Topical Probiotic Sinus Irrigations for Treating Chronic Sinusitis

Launched by UNIVERSITY OF ILLINOIS AT CHICAGO · Jun 16, 2022

Keywords

ClinConnect Summary

This clinical trial is studying the effects of using a probiotic solution in sinus rinses to treat chronic sinusitis, a condition where the sinuses become inflamed and blocked, often causing pain and trouble breathing. Researchers want to find out if these probiotic rinses are more effective than regular saline rinses for patients who have previously had sinus surgery. The trial is currently recruiting participants aged 18 and older who are experiencing a worsening of their sinus symptoms, such as nasal congestion or facial pain.

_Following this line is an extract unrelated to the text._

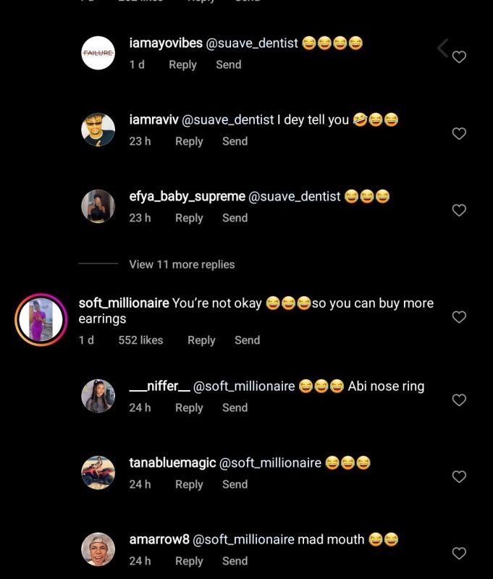This screenshot has width=493, height=579.
Task: Open soft_millionaire's story profile picture
Action: pos(41,319)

To be eligible, participants must have had sinus surgery at least a year ago and be willing to follow the study procedures. Those currently on certain medications or who have serious health issues will not be able to join the study. If you decide to participate, you will be asked to complete some questionnaires about your symptoms throughout the trial. This research could help improve treatment options for people suffering from chronic sinusitis.

Gender

ALL

Eligibility criteria

• Inclusion Criteria:
• • 1. Male and female patients 18 years of age or older.
• • 2. Patients diagnosed with acute exacerbation of CRS, defined by worsening of 1 or more sinonasal symptoms (nasal obstruction/congestion, nasal discharge, facial pain/pressure, reduced sense of smell) and inflammatory and/or infectious changes on sinus endoscopy.
• • 3. Patients that have undergone functional endoscopic sinus surgery \> 12 months prior to enrollment as documented in the patients electronic medical record, with patent sinuses deemed suitable for trial on investigator's discretion.
• • 4. Patients must be willing to follow study related procedures for the duration of the study.
• • 5. Patients must understand the purpose and procedures and be willing to sign the study informed consent document.
• • 6. All adult men and women with active CRS will be considered for participation in this study without regard to race, gender, or socioeconomic status.
• Exclusion Criteria:
• • 1. Patients who are taking topical antibiotic irrigations and are unwilling to stop them.
• • 2. Patients who are unable to complete self-administered questionnaires because of cognitive impairment, language barrier, or severe medical conditions.
• • 3. Patients who have a terminal illness (malignancy), immunocompromised (medication-related immunosuppression, immunodeficiency disorder) or systemic disease (granulomatosis polyangiitis or other autoimmune disease with sinonasal manifestations, cystic fibrosis), or recent head/sinonasal trauma that may predispose to infectious complications.
• • 4. Patients who have severe or emergent complications from CRS or presence of a sinus tumor.
• • 5. Female patients who are pregnant or breastfeeding. The patient will be asked if she is pregnant or has any chance of being pregnant. In either case, the patient will be excluded. Note in our consent form this is also addressed (excerpt below).
• • 6. Patients who are taking oral corticosteroids or who have taken oral antibiotics in the previous 2 weeks or on oral corticosteroids.
• • 7. Patients who have upper respiratory infection-type symptoms at time of enrollment, e.g., fevers/chills, sneezing, runny nose, sore throat, coughing. Patients can be eligible for enrollment once symptoms have fully resolved if all other inclusion/exclusion criteria are met.